---- Listing

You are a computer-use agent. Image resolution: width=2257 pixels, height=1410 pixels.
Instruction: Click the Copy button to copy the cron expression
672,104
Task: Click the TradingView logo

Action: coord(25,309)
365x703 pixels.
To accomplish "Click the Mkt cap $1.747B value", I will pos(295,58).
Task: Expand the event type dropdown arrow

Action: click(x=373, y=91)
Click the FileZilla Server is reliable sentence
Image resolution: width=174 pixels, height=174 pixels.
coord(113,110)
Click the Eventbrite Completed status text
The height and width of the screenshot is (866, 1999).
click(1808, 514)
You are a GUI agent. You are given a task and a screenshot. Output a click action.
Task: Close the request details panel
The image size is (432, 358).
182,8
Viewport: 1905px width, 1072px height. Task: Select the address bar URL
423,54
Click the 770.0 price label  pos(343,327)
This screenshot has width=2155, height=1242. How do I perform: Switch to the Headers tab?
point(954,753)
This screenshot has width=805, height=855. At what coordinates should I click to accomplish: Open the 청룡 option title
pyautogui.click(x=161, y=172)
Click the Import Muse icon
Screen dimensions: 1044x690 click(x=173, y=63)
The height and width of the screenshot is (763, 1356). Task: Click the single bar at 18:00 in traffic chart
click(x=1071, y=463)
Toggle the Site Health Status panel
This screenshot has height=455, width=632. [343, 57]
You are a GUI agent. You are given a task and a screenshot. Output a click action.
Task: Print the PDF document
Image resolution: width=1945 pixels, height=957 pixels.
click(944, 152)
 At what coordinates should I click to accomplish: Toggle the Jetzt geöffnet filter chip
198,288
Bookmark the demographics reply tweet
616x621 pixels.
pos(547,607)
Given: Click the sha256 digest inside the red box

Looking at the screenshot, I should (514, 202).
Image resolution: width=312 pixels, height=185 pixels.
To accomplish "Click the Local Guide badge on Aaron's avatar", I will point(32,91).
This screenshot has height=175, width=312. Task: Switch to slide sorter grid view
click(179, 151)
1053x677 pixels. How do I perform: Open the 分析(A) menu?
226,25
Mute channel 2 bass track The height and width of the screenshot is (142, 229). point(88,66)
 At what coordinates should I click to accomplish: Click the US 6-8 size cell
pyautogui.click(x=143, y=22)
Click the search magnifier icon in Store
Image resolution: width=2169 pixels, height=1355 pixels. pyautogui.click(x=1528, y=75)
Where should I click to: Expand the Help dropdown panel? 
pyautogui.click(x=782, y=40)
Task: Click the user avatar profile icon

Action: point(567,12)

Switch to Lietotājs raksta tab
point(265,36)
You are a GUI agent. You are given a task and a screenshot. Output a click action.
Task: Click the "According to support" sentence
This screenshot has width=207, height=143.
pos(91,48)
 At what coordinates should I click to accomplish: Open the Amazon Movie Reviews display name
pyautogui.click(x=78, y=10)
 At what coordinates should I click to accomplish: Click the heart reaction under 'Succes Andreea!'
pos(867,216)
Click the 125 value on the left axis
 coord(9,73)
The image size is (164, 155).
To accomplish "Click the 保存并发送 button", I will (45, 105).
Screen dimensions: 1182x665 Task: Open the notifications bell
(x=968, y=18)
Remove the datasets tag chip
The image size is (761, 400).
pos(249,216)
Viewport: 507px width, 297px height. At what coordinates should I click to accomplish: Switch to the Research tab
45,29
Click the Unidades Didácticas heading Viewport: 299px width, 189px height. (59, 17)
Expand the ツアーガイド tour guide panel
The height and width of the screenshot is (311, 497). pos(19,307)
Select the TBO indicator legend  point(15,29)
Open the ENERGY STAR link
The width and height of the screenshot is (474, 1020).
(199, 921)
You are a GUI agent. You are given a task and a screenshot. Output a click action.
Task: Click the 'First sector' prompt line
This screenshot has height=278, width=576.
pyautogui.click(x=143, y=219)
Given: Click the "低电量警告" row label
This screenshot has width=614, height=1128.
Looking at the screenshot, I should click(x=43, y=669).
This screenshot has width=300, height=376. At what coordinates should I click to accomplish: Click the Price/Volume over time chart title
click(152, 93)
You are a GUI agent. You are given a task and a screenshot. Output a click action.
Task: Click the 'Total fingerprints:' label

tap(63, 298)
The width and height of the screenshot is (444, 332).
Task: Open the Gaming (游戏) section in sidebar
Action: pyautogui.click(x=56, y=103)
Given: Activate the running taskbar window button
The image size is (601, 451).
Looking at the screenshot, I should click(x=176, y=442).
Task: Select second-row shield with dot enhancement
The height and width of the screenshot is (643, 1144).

--------

Can you quote the data above word for word, beginning at the line that has "Click the Import Muse icon" and stopping after the line that has "This screenshot has height=455, width=632."? Include both of those lines and nothing else.

Click the Import Muse icon
Screen dimensions: 1044x690 click(x=173, y=63)
The height and width of the screenshot is (763, 1356). Task: Click the single bar at 18:00 in traffic chart
click(x=1071, y=463)
Toggle the Site Health Status panel
This screenshot has height=455, width=632. [343, 57]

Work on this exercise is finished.